*Exercise description*
Count the lines below that contain the word "agent". Give only the number.

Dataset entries

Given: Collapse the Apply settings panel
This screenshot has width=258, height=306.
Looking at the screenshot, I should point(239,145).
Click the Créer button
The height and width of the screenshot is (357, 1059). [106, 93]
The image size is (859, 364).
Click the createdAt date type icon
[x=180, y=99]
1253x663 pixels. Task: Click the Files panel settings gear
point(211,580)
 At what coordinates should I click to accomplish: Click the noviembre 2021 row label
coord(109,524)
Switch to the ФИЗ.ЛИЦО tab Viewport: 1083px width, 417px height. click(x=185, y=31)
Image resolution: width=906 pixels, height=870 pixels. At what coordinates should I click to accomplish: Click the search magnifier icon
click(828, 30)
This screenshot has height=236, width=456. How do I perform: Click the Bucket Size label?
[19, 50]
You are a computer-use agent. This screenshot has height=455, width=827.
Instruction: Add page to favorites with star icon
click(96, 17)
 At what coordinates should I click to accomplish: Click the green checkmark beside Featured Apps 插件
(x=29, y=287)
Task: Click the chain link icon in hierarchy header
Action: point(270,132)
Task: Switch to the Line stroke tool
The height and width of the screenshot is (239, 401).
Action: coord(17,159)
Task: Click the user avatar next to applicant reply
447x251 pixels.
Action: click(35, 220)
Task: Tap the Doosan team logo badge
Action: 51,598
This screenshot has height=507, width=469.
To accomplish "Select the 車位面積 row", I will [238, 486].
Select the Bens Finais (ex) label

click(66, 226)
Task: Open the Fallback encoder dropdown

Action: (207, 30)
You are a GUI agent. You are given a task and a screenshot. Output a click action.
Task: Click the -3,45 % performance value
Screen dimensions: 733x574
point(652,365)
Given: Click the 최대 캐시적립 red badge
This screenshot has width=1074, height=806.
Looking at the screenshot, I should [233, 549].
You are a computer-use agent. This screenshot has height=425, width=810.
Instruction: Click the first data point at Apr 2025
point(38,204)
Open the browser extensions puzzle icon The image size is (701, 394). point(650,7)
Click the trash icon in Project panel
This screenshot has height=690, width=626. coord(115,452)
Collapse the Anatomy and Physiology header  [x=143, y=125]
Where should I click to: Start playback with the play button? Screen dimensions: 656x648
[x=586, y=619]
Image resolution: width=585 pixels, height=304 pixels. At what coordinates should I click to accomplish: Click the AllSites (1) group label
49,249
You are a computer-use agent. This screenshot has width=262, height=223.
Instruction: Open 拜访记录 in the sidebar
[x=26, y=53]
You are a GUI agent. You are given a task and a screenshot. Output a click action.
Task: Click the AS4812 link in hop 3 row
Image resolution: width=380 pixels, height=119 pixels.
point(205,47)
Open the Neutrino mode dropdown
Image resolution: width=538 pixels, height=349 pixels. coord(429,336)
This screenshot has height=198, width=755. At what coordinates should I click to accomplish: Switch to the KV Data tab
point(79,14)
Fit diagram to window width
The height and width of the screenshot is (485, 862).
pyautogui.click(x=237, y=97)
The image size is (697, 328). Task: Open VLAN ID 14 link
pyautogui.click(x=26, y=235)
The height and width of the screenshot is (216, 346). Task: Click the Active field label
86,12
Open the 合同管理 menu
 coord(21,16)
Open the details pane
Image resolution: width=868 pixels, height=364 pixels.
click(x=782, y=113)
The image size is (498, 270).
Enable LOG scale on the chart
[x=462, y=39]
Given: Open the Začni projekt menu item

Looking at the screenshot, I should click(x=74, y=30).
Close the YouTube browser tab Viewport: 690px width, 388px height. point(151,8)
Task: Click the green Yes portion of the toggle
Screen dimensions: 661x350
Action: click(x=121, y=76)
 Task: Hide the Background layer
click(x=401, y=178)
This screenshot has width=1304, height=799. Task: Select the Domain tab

*Your response*
5